Но попик не отвечает: накуксился в уголку, кулачки подпер под подбородок и задумался тихо: «уж моя-то, видно, судьба, что в пьянстве всякий меня уличает, что тут скажешь?» Куксится попик: кулачками себе протирает глаза.
— В окрестности тут недавно бегал волчонок; кто-то ему и заглянул в буркулы: кроткие волчонка буркулы, равно человеческие глаза; а по-моему, то вовсе не волк; у мужика же опустилась дубина; волчонок убежал под кусты, да оттуда глазами — ну, поблескивать!..
И опять не ответил попик; пуще скорчился попик: закорчился; две слезинки скатились по его глазам: «Что за жизнь — жизнь волчья: от всякого-то зависишь, и все-то, видишь ли, умнее тебя!» — красно-золотой волос било его красно-золотое солнце и пушился поповский волос.
— Надысь видели, как вдали проезжал отряд казаков; все с винтовками и в мохнатых папахах, проехали на восток; народ же стоял и толковал: всюду, значит, бунты; а бунты те всем-то пона-доели… Ваша, барышня, карташо — бита?
— Ндес!
Набил трубочку попик; вот уж скоро и служба; отпотеешь, а там — что? Рябиновки бы!..
— Баба одна по грибы ходила; слышит, в чаще мужик разорался — басище: жутко ей стало; спряталась она за кусты, — глядь, а по тропочке женщина зашагала, юбку подобрала — сапожищи; и ну ревет себе, ревмя ревет: «Христос воскресе из мертвых». Кто же, как не оборотень?…
— Оборотень и есть! — усмехается на слова попадьихи урядник. — Знаю я оборотня: эт о Ми-хайло стражник…

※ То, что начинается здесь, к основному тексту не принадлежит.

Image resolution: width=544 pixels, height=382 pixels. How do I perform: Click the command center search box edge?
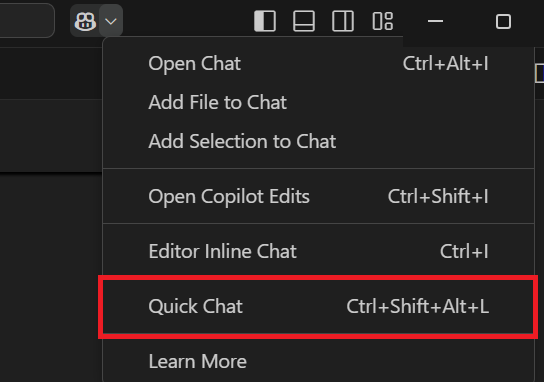pos(27,21)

— Ах ты, Господи! — вздыхает она. — Где же видно, чтобы мужик в бабу обертывался?
— Каторжанина ищет, — подмигивает уряд-
ник: — каторжанин тут у вас ползает по кустам, но об этом — прошу вас оченно пока умолчать…
— Но пора и ко всенощной; после всенощной же — ну, да завтра не оскоромлюсь! — оправляет попик красные волоса, оправляет серую рясу; вышел на луг, — соломенной помахать шляпой для церковного сторожа. Уже сырой росянистый луг пожелтел, как солнечный луч; и оба теперь чуть краснеют: щурится попик в луче, розовенькие на заре веснушки; хохлится попик.
Вдали запевают песню:
Трансвааль, Трансвааль, странаа маая…
Ты вся в огне гааришь.
Под деревцом развесистым
Пачтенный бур сии-диит.
Попик делает знак рукою и уже сторож плетется к колокольне; уже Ивана Степанова запирается лавка: скоро сам поплетется он в церковь.
Мальчиии-иии-шка наа-апоа-зиц-ию
Пииш-ком паат-рон прии-неес… —
раздается откуда-то издали.
Вот, и еще — клинькнула в красную бездну заката целебеевская колокольня; далеко продрожал этот звон; далеко, далеко от Целебеева отозвался тот звон: снимали шапки крестьяне.
Посмотрел поп на крест, унизанный красными искрами, и тоже перекрестился; и пошел поп совершать всенощное бдение.
А вдали продолжали горланить:
Мааа-лиии-ии-тес-сь жаа-аа выы, женшшыны,
За ваа-аа-ших сыы-нааа-веей.
Вдруг затеренькал вдали треугольник. Это пьяная сволочь шаталась вокруг. А уже народ степенный потянулся к церкви: мужики бородатые, в зипунах, в смазных сапогах; кумачовые бабы, и девки, и Матрена Семеновна в аграмантовой баске, а за ней ковыляющий колченогий столяр.